======== Available data ========

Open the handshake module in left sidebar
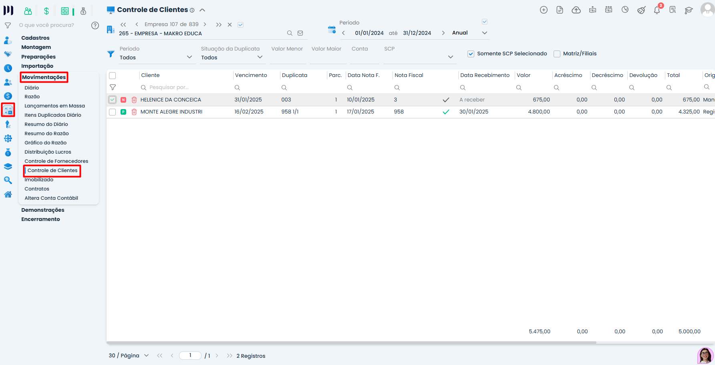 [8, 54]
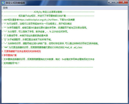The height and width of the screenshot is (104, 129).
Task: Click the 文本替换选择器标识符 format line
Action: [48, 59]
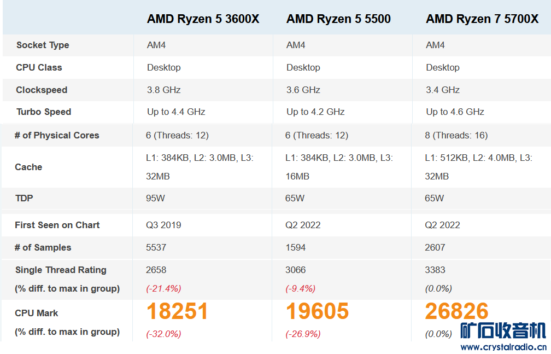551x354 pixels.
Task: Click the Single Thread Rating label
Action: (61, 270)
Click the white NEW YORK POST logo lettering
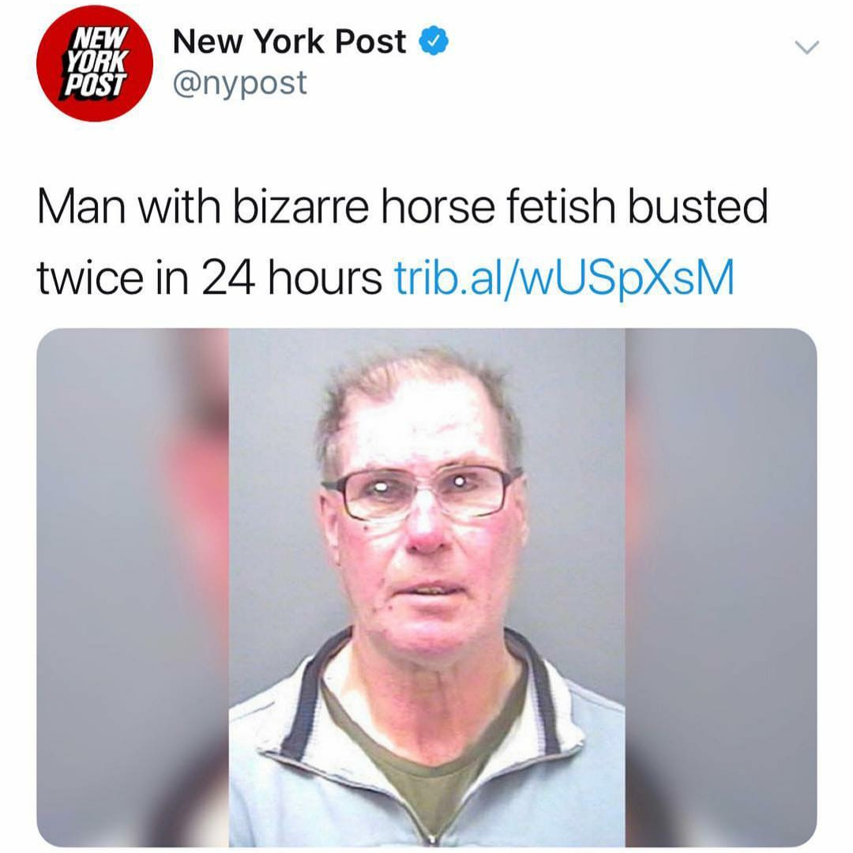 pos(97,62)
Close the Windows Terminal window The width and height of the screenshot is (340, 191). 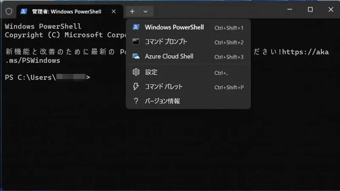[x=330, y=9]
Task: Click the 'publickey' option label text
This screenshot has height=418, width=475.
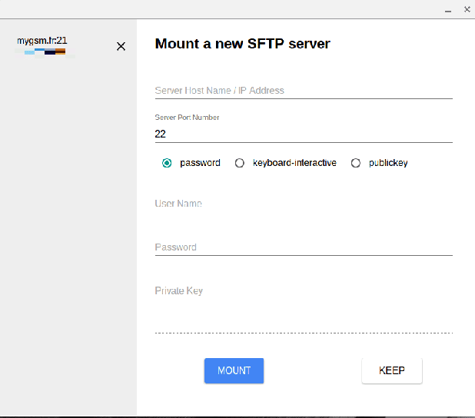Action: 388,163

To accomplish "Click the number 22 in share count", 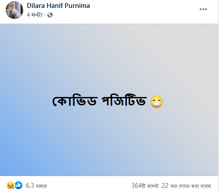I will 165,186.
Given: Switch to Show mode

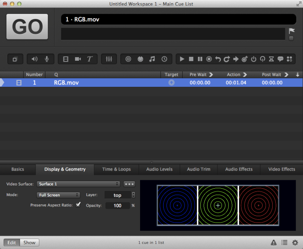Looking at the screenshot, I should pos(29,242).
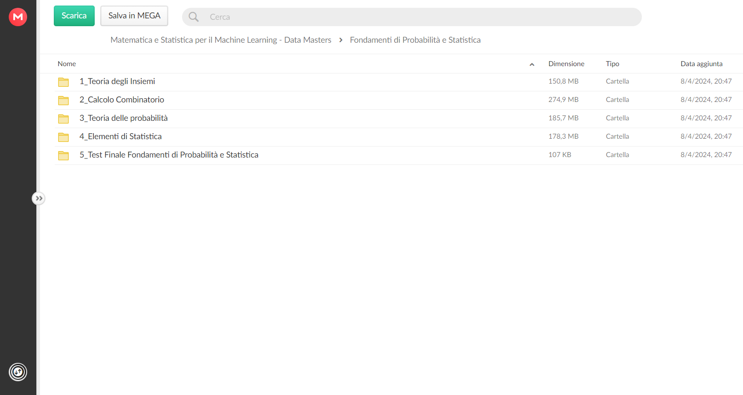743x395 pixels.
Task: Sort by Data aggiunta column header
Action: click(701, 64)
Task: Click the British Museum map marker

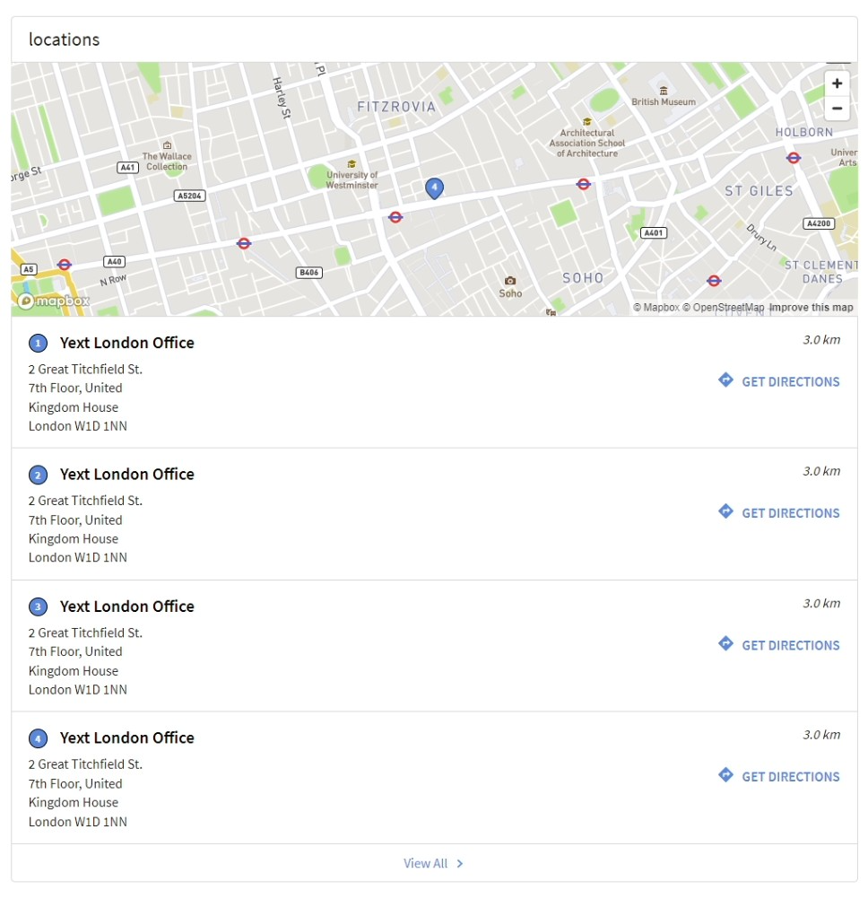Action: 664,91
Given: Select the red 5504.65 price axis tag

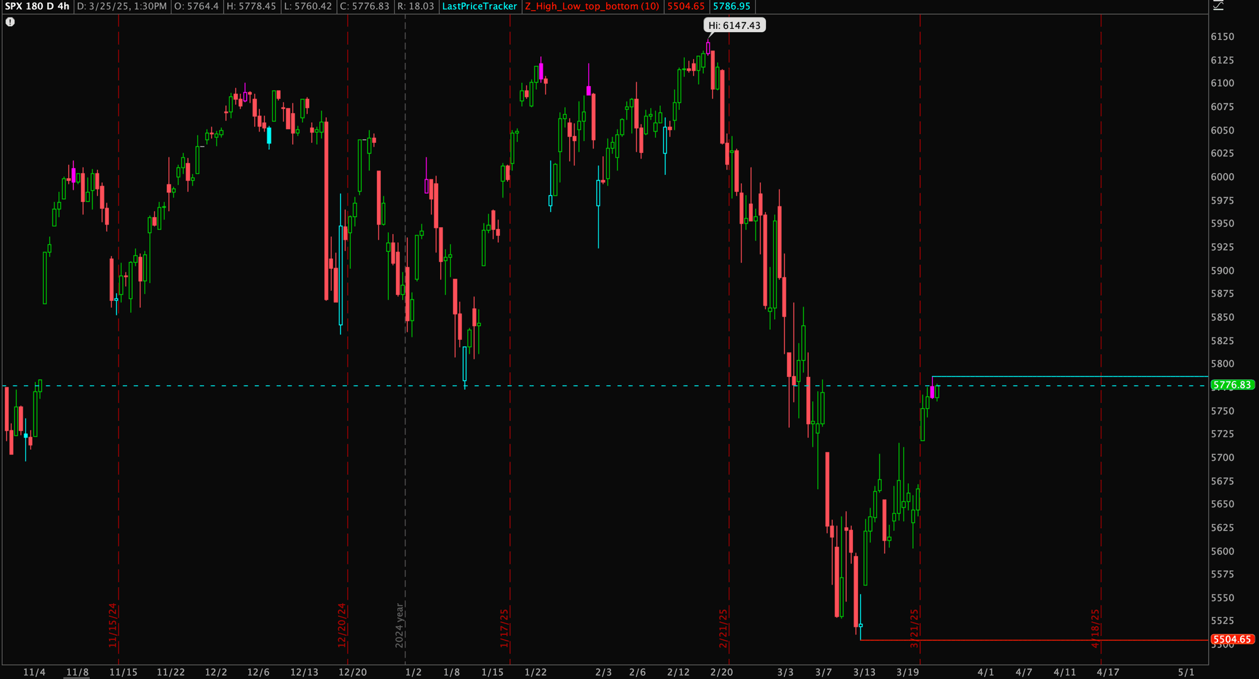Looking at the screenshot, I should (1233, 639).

========
======== Available data ========

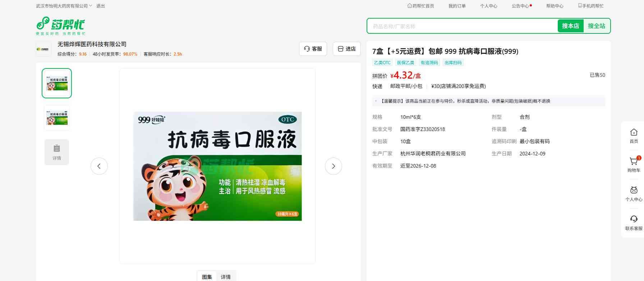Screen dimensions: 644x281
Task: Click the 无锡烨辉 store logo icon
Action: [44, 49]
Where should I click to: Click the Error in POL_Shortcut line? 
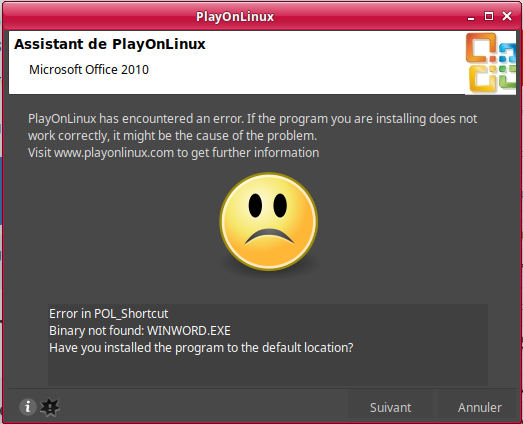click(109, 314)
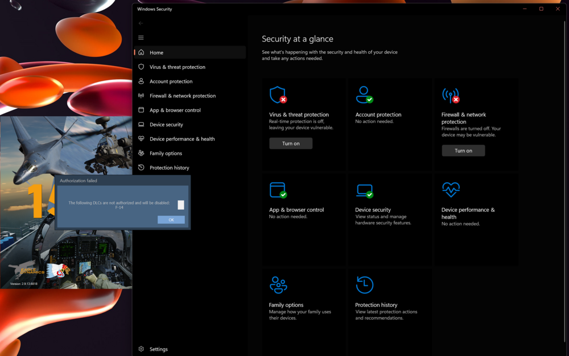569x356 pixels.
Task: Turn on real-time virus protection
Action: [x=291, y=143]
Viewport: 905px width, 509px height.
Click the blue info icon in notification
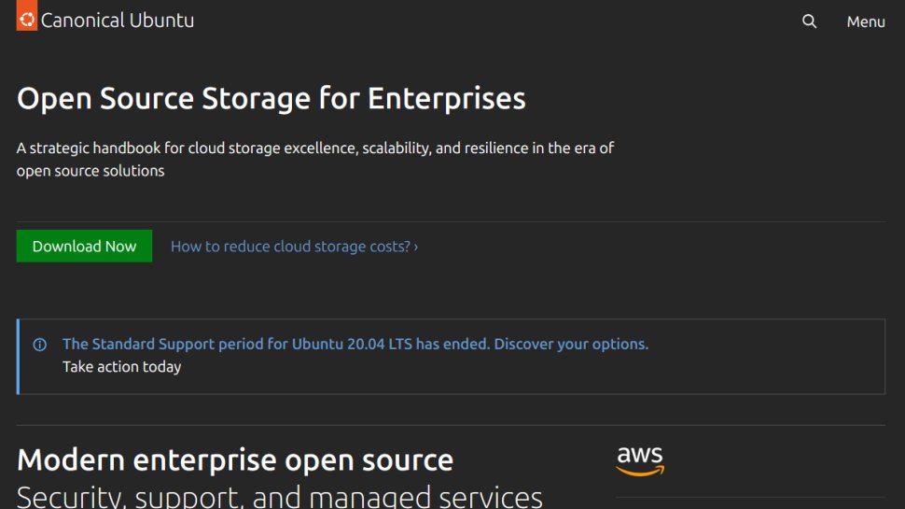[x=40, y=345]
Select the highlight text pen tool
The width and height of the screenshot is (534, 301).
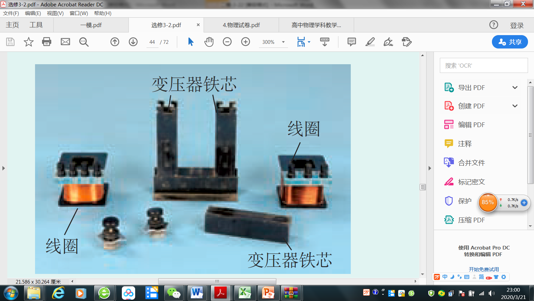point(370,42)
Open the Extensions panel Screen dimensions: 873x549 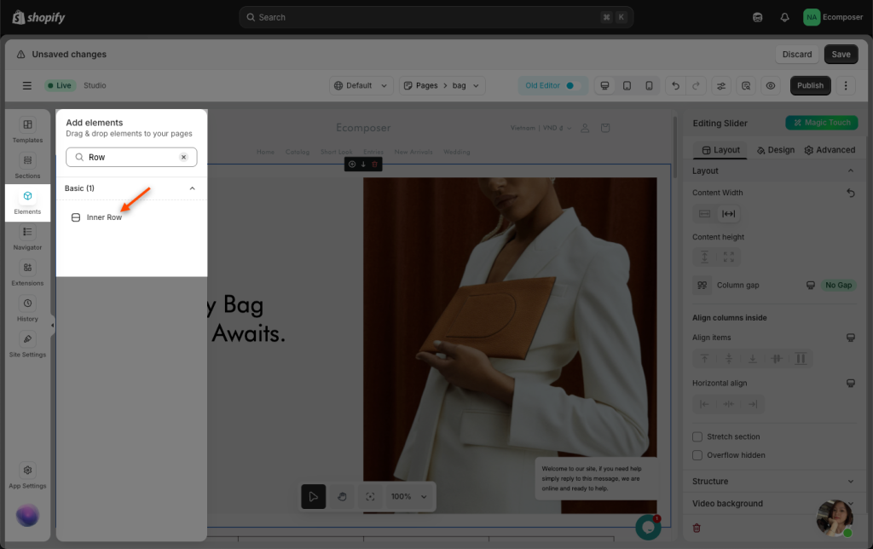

========

▸ **Task details**:
For each line in the records that holds "text", show that line as it stands.

▸ **Expected output**:
Task: Click the 'publickey' option label text
Select the highlight text pen tool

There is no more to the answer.